→ **EXCERPT PROVIDED**:
But what’s been far less obvious is exactly how bacteria are sending out system-wide marching orders from isolated control centers like the colon. Complicating things is the fact that thousands of microbial species inhabit the bodies of mammals like humans, making it tough to disentangle who’s responsible for what effect.

That’s where the bobtail squid comes in. Their light organs are notoriously picky: Only V. fischeri are permitted to enter, while interlopers are unceremoniously dumped back into the salty sea. “The beauty of this system is that it’s simple,” says study author Silvia Moriano-Gutierrez, a marine biologist at the University of Hawaiʻi at Mānoa. “There are only two partners at play.”


The Hawaiian bobtail squid is the size of a walnut, but it's able to squeeze an entire population of microbes into a small sac in its body. Image Credit: Margaret McFall-Ngai and Edward Ruby, Squid Vibrio Labs, University of Hawaiʻi at Mānoa

To parse out the extent of the squid-microbe relationship, a team led by Moriano-Gutierrez reared squid with or without V. fischeri (bacteria-free individuals have never been found in the wild, but get along swimmingly in the lab). When the researchers compared gene expression in the two groups over time, they found that the presence of microbes substantially retooled cells in not just the light organ where they were housed, but also organs elsewhere in the body, such as the eyes and gills, where V. fischeri never treads. Additionally, distinct genetic patterns arose in each location, signaling that each organ had interpreted V. fischeri in its own way.

This was a striking find—akin to a guest entering an inn and simultaneously rearranging furniture behind the concierge desk, in its room upstairs, and in the dining room out back, all without leaving the foyer. As the humble patron of the Hotel Calamari, V. fischeri had shaped its surroundings on a squid-wide scale.

From the squid’s perspective, however, these might be important adjustments, says study author Margaret McFall-Ngai, a squid biologist who supervises Moriano-Gutierrez’s work. Like the light organ, the eyes and gills have stakes (albeit, indirect ones) in microbial fraternizing. A keen sense of sight helps the squid gauge how bright its surroundings are, so it can fine-tune the output from its light organ. The gills, on the other hand, play a role in squid immunity, and need to remain on high alert for bacteria in the vicinity.

→ **LISTED RECORDS**:
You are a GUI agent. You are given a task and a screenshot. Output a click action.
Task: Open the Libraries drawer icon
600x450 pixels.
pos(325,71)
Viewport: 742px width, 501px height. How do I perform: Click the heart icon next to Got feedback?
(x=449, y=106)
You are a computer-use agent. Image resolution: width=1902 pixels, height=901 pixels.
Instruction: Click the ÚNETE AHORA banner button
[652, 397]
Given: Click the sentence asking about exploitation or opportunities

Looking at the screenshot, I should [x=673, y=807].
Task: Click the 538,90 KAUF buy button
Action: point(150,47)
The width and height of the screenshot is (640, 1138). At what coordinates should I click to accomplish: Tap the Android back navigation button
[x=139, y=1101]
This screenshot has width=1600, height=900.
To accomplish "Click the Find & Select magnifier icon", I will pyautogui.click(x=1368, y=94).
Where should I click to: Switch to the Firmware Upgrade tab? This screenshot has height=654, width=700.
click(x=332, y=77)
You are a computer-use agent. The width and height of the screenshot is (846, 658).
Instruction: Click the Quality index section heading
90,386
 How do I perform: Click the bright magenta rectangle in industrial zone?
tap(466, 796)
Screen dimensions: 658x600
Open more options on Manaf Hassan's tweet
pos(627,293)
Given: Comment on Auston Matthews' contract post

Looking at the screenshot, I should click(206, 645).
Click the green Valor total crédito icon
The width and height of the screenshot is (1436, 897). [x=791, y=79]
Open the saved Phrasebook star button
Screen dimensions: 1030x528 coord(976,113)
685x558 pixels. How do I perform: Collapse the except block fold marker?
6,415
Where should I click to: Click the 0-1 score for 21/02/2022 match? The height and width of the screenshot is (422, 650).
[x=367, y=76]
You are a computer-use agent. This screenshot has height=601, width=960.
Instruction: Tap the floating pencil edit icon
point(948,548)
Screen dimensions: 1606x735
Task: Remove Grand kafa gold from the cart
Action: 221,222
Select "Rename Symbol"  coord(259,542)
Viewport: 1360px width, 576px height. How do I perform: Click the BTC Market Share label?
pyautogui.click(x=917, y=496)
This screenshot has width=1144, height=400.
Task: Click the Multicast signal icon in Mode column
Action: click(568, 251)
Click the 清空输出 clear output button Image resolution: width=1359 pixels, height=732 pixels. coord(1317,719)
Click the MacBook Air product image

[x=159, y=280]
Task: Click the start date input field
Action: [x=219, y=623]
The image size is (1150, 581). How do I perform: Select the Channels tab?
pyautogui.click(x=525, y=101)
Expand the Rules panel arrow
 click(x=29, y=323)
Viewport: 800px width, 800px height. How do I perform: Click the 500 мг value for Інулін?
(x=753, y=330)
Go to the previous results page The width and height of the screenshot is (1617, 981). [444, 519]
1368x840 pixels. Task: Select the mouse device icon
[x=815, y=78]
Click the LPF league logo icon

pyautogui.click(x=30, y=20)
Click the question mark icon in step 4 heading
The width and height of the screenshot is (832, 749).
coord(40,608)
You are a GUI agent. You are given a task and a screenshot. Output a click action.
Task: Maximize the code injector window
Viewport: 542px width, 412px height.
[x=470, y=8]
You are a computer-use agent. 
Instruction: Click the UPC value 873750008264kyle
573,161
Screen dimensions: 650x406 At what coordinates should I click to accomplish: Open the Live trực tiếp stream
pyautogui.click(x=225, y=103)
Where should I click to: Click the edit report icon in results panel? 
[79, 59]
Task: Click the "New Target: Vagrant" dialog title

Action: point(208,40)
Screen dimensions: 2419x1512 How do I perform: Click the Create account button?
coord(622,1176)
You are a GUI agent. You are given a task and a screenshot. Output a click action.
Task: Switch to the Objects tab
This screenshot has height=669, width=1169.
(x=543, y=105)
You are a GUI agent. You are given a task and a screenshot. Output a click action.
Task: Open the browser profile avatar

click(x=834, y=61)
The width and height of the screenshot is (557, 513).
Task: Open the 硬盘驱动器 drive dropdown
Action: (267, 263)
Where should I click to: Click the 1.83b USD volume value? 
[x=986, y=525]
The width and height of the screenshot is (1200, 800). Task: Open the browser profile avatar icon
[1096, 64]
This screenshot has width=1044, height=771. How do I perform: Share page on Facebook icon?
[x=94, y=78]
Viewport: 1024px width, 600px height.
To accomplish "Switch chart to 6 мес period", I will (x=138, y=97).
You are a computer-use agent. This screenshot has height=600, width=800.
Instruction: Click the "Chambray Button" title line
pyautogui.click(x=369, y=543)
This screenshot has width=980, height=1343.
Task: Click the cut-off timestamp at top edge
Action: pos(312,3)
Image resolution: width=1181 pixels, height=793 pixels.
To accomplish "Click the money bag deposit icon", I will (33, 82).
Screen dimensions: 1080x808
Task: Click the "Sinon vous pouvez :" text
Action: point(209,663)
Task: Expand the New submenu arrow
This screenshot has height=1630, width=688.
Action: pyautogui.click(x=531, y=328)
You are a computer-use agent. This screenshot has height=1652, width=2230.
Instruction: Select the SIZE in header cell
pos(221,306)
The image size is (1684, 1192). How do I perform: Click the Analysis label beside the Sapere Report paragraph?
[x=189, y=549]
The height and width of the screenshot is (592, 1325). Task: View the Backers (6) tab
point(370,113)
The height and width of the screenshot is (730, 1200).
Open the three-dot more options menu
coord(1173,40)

→ **ASSIGNED TASK 1**: Name each person mentioned in the bobtail squid passage.
→ **ASSIGNED TASK 2**: Write the next part of the bobtail squid passage, picking up after its final sentence.

→ **RESPONSE 1**: Silvia Moriano-Gutierrez, Margaret McFall-Ngai, Edward Ruby

→ **RESPONSE 2**:
And these different priorities shaped the nature of each organ’s response to the bacteria. When the researchers repeated their experiment, this time swapping out naturally glowing V. fischeri with mutants who couldn’t produce light, the bacteria elicited much less turnover in the light organ and eyes (the gills, however, didn’t seem to care either way). In other words, without their luminescence, the bacteria couldn’t trigger the normal suite of changes in the organs where light mattered most—causing the squid to turn a blind eye to their presence.

“This underscores the importance of luminousness to the animal,” McFall-Ngai says. “From their perspective, it’s the most important thing the bacteria do.”

Adult3 copy.jpg

A dissected bobtail squid, tentacle-up. The ink sac (black) is shown in the middle; the light organ is nestled against it, looking like two kidneys stuck together. The animal's eyes are just below its tentacles, while the gills are the fluffy, whitish areas near the top of its body (bottom of the photo). All of these organs are affected by the presence of Vibrio fischeri. Image Credit: Margaret McFall-Ngai and Edward Ruby, Squid Vibrio Labs, University of Hawaiʻi at Mānoa

How exactly V. fischeri communicates with the eyes and gills is still unclear. One obvious signal for the eyes might be light itself—but the squid actually doesn’t have the best view of its own glow. And that wouldn’t explain how the gills are tuning in.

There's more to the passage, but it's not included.